ATI - PS3 is Unrefined

pegisys said:
And I think in a ati interview they say microsoft had a big hand in designing the gpu(might have been the article that started this post)

Well of course they had a big hand, they put up all the money and the product was for them.

But as far as the actual engineering and architecting of microprocessors, MS has little to nothing to contribute. The best engineers in these fields do work for hardware companies not software companies.
 
tema said:
Xenos is an unrefined lower-clocked R580 with edram. :D

No, edram does not have only post-rendering gfx functionality, but it is also embedded frame buffer for tile-based-rendering. R580 will not do that (I think). TBR is very BW efficient.

Dave`s article
They found a way to use this Z only pass to assist with tiling the screen to optimise the eDRAM utilisation. During the Z only rendering pass the max extents within the screen space of each object is calculated and saved in order to alleviate the necessity for calculation of the geometry multiple times. Each command is tagged with a header of which screen tile(s) it will affect. After the Z only rendering pass the Hierarchical Z Buffer is fully populated for the entire screen which results in the render order not being an issue. When rendering a particular tile the command fetching processor looks at the header that was applied in the Z only rendering pass to see whether its resultant data will fall into the tile it is currently processing and if so it will queue it, if not it will discard it until the next tile is ready to render. This process is repeated for each tile that requires rendering. Once the first tile has been fully rendered the tile can be resolved (FSAA down-sample) and that tile of the back-buffer data can be written to system RAM; the next tile can begin rendering whilst the first is still being resolved. In essence this process has similarities with tile based deferred rendering, except that it is not deferring for a frame and that the "tile" it is operating on is order of magnitudes larger than most other tilers have utilised before.
 
inefficient said:
Well of course they had a big hand, they put up all the money and the product was for them.

But as far as the actual engineering and architecting of microprocessors, MS has little to nothing to contribute. The best engineers in these fields do work for hardware companies not software companies.

· · · · ·

STATED GOAL: Edit the forum thread from "ATI - PS3 is" to "started this post)", changing "gpu" to "graphics chip".

· · · · ·

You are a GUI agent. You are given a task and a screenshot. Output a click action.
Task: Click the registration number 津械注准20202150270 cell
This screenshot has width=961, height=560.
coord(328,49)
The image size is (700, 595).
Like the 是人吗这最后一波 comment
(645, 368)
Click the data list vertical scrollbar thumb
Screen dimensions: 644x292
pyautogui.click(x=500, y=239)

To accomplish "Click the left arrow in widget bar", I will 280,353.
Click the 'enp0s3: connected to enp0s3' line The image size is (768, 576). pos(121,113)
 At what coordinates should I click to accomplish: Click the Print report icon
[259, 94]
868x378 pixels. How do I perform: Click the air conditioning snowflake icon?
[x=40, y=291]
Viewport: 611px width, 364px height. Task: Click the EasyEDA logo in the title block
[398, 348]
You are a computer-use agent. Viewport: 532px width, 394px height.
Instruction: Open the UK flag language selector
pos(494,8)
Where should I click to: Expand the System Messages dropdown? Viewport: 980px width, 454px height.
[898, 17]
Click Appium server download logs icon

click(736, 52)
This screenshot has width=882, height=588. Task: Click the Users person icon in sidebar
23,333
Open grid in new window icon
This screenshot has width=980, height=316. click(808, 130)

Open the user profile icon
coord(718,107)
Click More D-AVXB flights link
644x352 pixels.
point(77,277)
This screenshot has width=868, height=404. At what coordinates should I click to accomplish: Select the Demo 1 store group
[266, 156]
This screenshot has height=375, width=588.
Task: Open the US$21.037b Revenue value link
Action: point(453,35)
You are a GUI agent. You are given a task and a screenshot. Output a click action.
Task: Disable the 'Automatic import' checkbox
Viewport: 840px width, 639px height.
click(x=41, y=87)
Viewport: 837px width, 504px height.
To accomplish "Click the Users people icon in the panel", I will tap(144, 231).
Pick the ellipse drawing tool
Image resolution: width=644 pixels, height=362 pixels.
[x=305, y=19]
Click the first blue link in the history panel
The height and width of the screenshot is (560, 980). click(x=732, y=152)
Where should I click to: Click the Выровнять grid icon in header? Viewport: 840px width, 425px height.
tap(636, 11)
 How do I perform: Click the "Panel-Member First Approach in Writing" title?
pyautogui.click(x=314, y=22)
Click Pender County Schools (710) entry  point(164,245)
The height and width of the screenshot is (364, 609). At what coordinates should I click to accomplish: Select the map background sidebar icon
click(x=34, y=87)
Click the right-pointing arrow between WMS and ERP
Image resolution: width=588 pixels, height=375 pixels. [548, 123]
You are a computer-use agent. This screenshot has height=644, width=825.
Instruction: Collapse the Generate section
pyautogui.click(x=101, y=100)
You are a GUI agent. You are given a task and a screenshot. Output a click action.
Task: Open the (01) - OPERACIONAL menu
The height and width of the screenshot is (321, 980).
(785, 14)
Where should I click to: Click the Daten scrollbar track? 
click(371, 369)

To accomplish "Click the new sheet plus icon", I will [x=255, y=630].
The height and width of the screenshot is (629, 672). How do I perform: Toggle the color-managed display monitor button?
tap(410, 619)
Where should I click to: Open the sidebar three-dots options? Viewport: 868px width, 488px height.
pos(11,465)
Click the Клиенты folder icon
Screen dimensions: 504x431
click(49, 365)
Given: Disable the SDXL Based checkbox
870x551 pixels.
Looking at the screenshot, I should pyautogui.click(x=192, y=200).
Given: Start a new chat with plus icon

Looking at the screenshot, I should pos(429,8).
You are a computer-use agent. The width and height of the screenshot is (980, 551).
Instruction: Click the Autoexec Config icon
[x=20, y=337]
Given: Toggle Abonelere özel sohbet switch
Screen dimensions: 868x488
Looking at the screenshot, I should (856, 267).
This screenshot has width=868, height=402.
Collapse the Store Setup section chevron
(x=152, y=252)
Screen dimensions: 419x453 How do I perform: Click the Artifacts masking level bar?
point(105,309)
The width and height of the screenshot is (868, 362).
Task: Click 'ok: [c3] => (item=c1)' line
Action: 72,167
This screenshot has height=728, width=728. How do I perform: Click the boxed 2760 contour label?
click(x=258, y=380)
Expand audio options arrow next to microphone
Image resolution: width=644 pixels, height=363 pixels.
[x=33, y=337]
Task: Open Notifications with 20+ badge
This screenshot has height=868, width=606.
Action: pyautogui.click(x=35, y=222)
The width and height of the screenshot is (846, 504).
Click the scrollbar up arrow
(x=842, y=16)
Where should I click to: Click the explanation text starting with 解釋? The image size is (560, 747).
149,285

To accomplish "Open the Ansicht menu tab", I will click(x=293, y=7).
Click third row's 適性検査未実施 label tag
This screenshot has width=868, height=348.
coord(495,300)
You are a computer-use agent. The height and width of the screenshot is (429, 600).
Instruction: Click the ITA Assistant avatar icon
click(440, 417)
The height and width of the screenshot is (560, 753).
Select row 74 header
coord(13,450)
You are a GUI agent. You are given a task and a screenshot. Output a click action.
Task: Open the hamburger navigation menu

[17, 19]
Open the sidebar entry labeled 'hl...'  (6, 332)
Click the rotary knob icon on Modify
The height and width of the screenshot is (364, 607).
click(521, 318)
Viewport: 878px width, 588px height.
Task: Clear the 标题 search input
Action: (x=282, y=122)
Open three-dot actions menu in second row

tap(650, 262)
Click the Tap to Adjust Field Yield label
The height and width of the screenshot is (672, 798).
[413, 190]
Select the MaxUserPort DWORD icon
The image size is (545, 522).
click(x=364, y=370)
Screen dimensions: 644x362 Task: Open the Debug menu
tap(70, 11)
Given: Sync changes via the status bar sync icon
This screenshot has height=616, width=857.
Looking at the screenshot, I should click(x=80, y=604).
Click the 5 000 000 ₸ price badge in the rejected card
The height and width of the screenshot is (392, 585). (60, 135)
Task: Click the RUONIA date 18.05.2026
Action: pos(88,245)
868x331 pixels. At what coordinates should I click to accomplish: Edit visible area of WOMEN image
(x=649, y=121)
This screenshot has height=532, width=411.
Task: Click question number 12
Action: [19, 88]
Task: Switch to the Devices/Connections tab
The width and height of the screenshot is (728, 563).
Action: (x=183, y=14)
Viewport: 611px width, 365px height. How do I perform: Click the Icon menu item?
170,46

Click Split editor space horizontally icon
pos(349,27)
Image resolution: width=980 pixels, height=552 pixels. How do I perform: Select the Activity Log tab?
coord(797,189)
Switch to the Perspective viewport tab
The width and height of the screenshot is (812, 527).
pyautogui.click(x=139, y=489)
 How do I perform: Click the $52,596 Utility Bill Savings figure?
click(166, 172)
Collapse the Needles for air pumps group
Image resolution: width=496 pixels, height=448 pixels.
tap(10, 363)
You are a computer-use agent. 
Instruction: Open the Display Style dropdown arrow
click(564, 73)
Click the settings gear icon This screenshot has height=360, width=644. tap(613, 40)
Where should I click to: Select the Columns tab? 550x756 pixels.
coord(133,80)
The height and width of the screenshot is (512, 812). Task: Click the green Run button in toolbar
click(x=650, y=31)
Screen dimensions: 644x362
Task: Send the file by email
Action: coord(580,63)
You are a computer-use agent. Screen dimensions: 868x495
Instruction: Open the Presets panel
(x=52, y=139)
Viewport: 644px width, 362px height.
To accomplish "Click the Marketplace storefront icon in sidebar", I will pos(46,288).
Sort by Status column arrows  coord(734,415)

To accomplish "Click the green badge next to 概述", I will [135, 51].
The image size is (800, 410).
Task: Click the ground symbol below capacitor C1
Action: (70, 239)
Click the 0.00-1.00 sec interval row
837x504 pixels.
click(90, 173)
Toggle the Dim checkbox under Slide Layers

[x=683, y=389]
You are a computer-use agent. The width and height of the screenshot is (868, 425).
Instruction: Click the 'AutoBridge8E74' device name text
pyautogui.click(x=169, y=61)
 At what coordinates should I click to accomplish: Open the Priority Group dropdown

· · · · ·

EXERCISE OUTPUT:
ATI - PS3 is Unrefined

pegisys said:
And I think in a ati interview they say microsoft had a big hand in designing the graphics chip(might have been the article that started this post)